(Data drawn from a collection)
::::

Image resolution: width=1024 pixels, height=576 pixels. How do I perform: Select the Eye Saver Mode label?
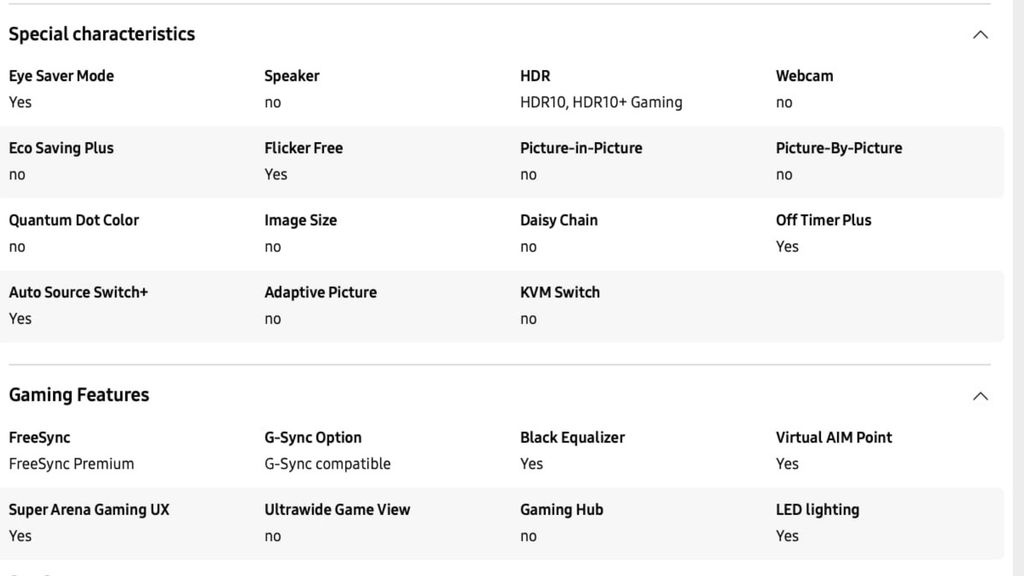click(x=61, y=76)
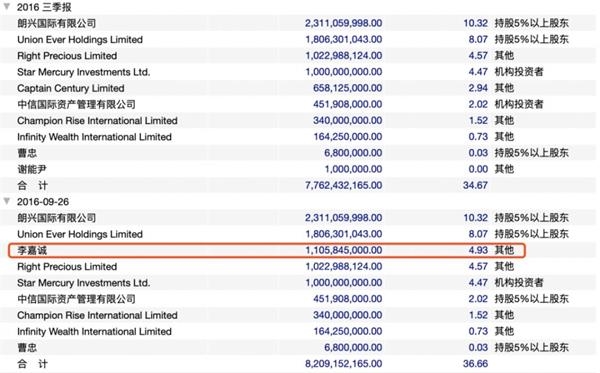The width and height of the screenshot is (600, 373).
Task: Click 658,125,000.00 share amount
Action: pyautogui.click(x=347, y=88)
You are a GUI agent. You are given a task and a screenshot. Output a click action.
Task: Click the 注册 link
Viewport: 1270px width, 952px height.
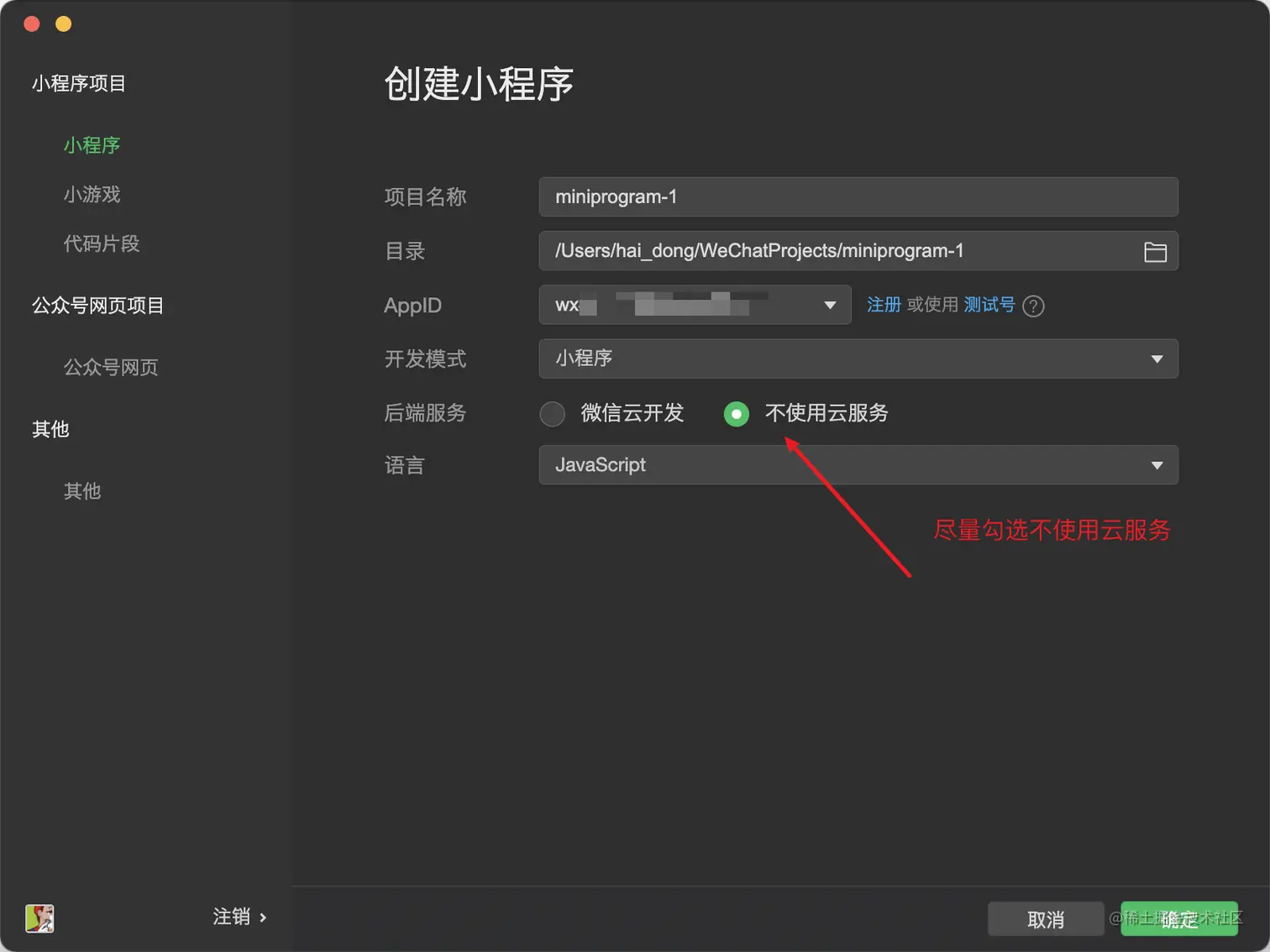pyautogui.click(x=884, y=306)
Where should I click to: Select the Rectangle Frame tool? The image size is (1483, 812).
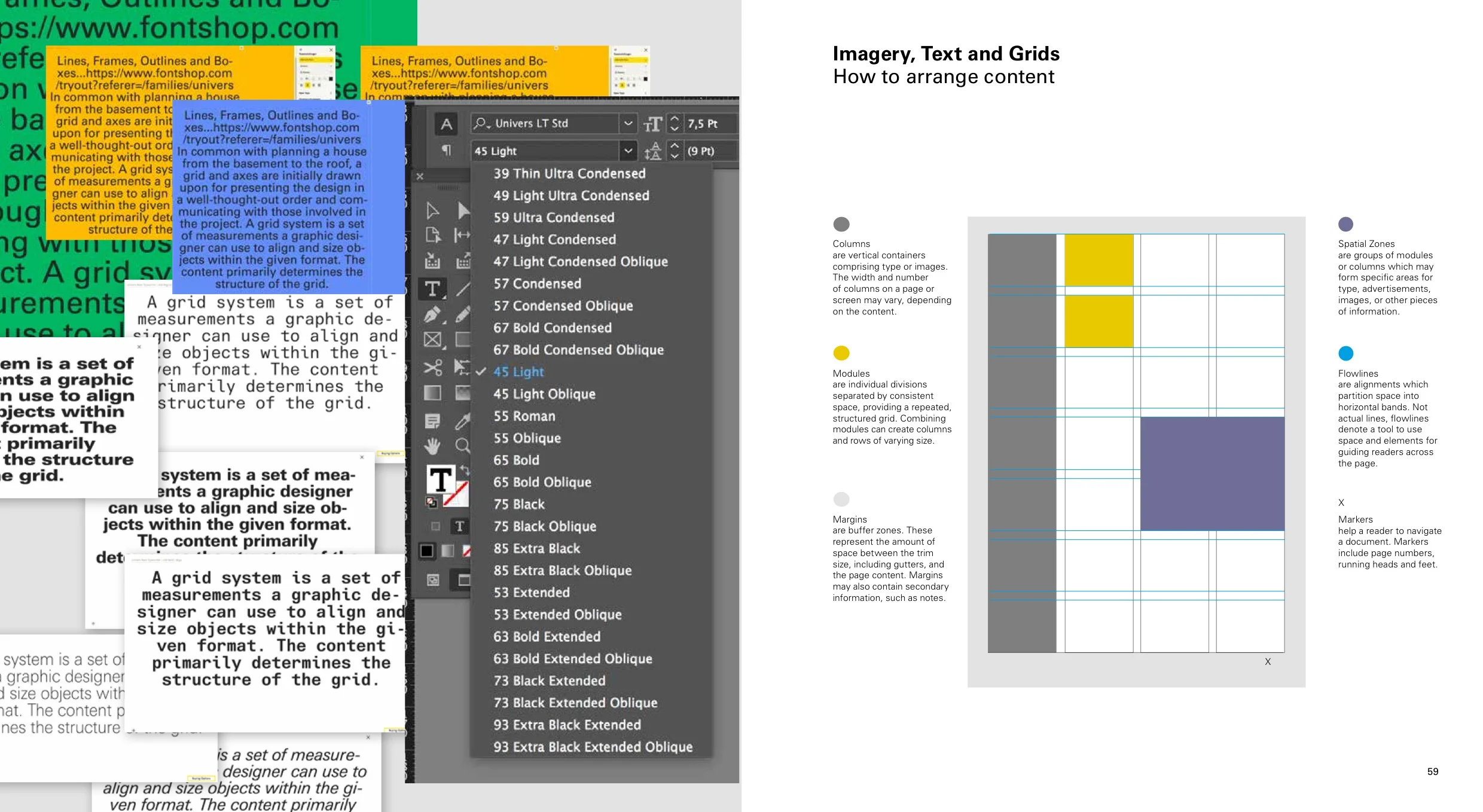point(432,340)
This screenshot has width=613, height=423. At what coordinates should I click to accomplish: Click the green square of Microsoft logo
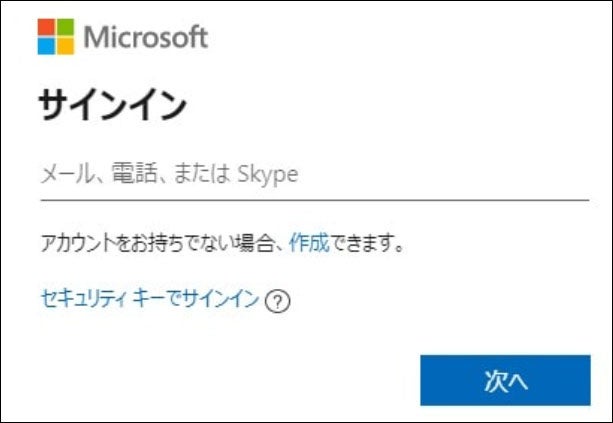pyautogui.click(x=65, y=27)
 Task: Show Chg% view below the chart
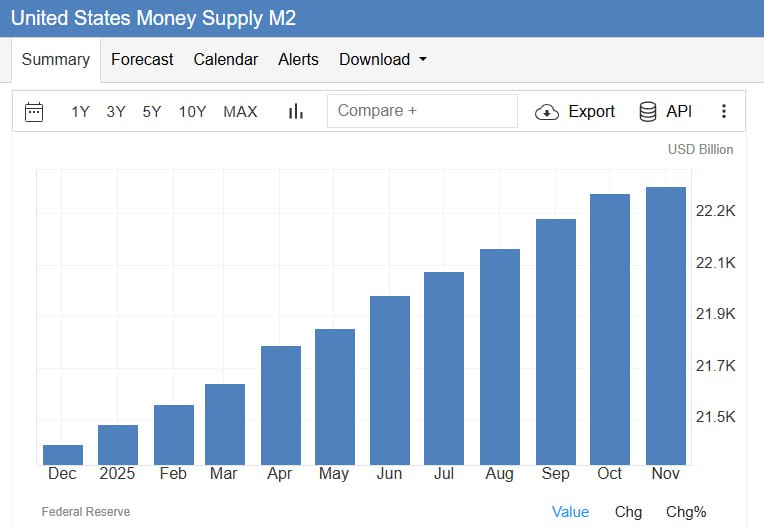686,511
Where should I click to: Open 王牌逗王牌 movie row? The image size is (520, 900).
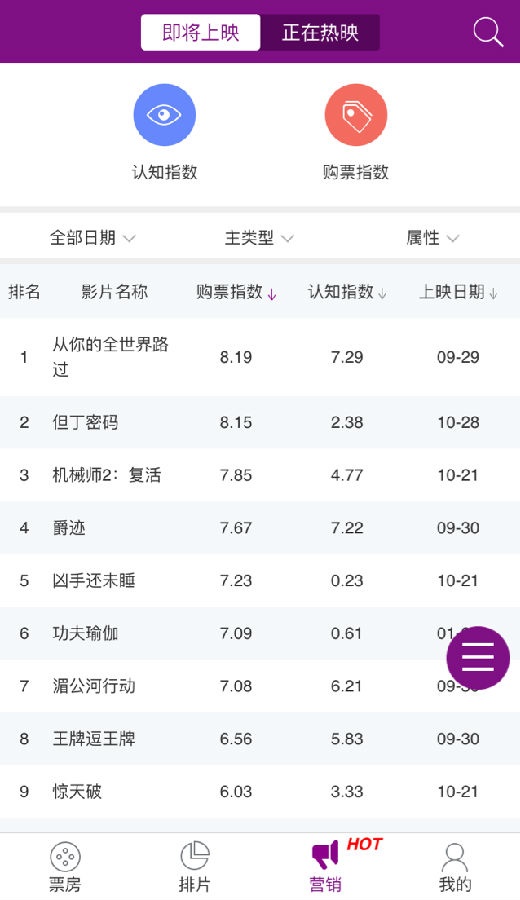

::::

* [Prompt] Copy the lines above word for word, leaving out the pictures.

* [Result of the task]
Image resolution: width=1024 pixels, height=576 pixels. How do I perform: Select the Eye Saver Mode label?
click(x=61, y=76)
The width and height of the screenshot is (600, 373).
Task: Click 658,125,000.00 share amount
Action: pyautogui.click(x=347, y=88)
You are a GUI agent. You are given a task and a screenshot. Output a click action.
Task: Click the 注册 link
Viewport: 1270px width, 952px height.
pyautogui.click(x=884, y=306)
Where should I click to: Select the Rectangle Frame tool? The image size is (1483, 812).
point(432,340)
This screenshot has width=613, height=423. At what coordinates should I click to accomplish: Click the green square of Microsoft logo
pyautogui.click(x=65, y=27)
 Task: Show Chg% view below the chart
686,511
Where should I click to: Open 王牌逗王牌 movie row? The image size is (520, 900).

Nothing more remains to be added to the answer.